Page extract:
* * * *

MASTER RELATED AGREEMENT TO
FIRST RESTATED
MASTER DISTRIBUTION PLAN
(AIM INVESTMENT(R) LOGO) (CLASS A SHARES)
This Master Related Agreement (the "Agreement") is entered into in accordance
with Rule 12b-1 under the Investment Company Act of 1940, as amended (the "1940
Act") by each registered investment company, listed in Schedule A to this
Agreement (each individually referred to as a "Fund", or collectively, "Funds"),
severally, on behalf of each of the series of common stock or beneficial
interest, as the case may be, set forth in Schedule A to this Agreement (each, a
"Portfolio"), with respect to the Class A Shares of each such Portfolio listed
on Schedule A. This Agreement, being made between A I M Distributors, Inc.
("Distributors") and each Fund, on behalf of each applicable Portfolio, defines
the services to be provided by Distributors, or its designees, for which it is
to receive payments pursuant to the First Restated Master Distribution Plan
(Class A Shares) (the "Plan") adopted by each of the Funds. The Plan has been
approved by a majority of the directors/trustees ("Trustees") of each of the
Funds, including a majority of the Trustees who have no direct or indirect
financial interest in the operation of the Plan or this Agreement (the
"Dis-Interested Trustees"), by votes cast in person at a meeting called for the
purpose of voting on the Plan.

* * * *

What you need to do:
Please resume the Class A distribution agreement from its last sentence onward. The records that come next have no connection to the Class A distribution agreement.

* * * *

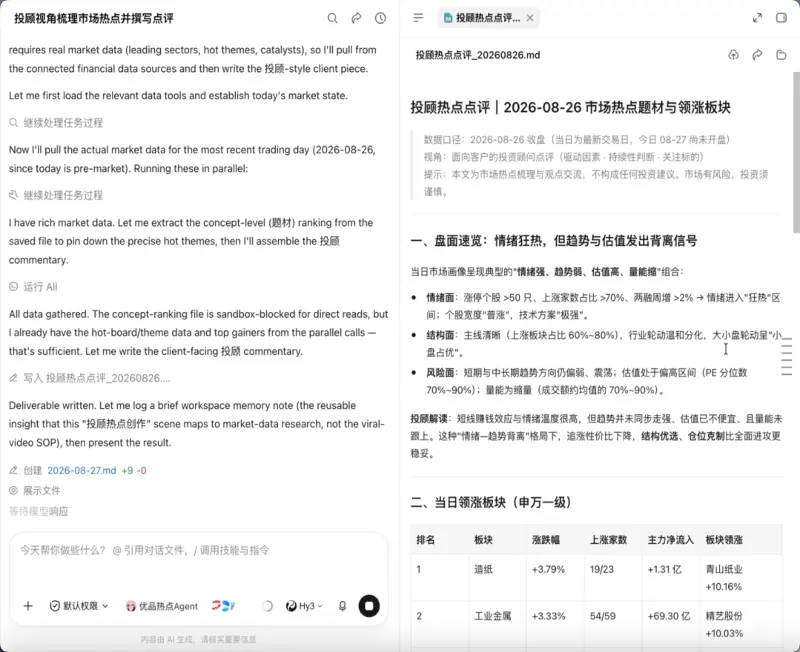This screenshot has height=652, width=800.
Task: Open conversation history clock icon
Action: pos(380,18)
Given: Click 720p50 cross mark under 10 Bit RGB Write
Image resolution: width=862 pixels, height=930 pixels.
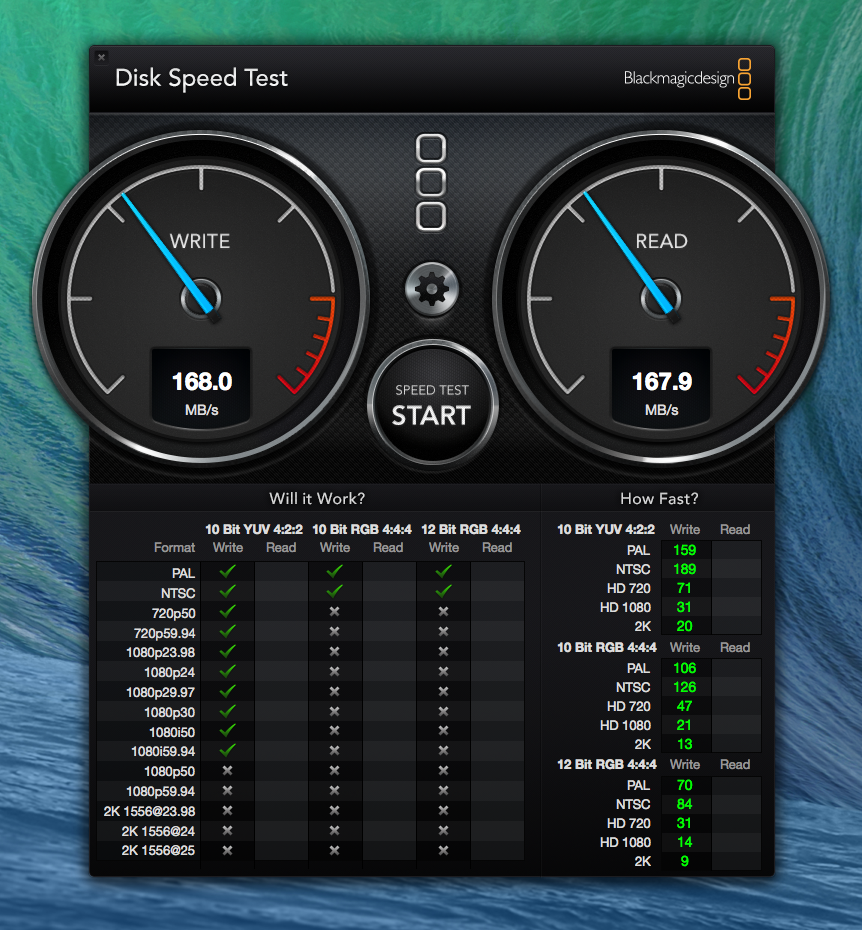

* * * *

Result below:
1. a. Distributors may use payments received pursuant to Paragraph 2 of this
Agreement to provide continuing personal shareholder services to customers
who may, from time to time, directly or beneficially own shares of the
Funds. Continuing personal shareholder services may include but are not
limited to, distributing sales literature to customers, answering routine
customer inquiries regarding the Funds, assisting customers in changing
dividend options, account designations and addresses, and in enrolling in
any of several special investment plans offered in connection with the
purchase of the Funds' shares, assisting customers in the establishment and
maintenance of customer accounts and records and in the placement of
purchase and redemption transactions, assisting customers in investing
dividends and capital gains distributions automatically in shares, and
providing such other services as the Funds or the customer may reasonably
request and Distributors agrees to provide. Distributors will not be
obligated to provide services which are provided by a transfer agent for a
Fund with respect to a Portfolio.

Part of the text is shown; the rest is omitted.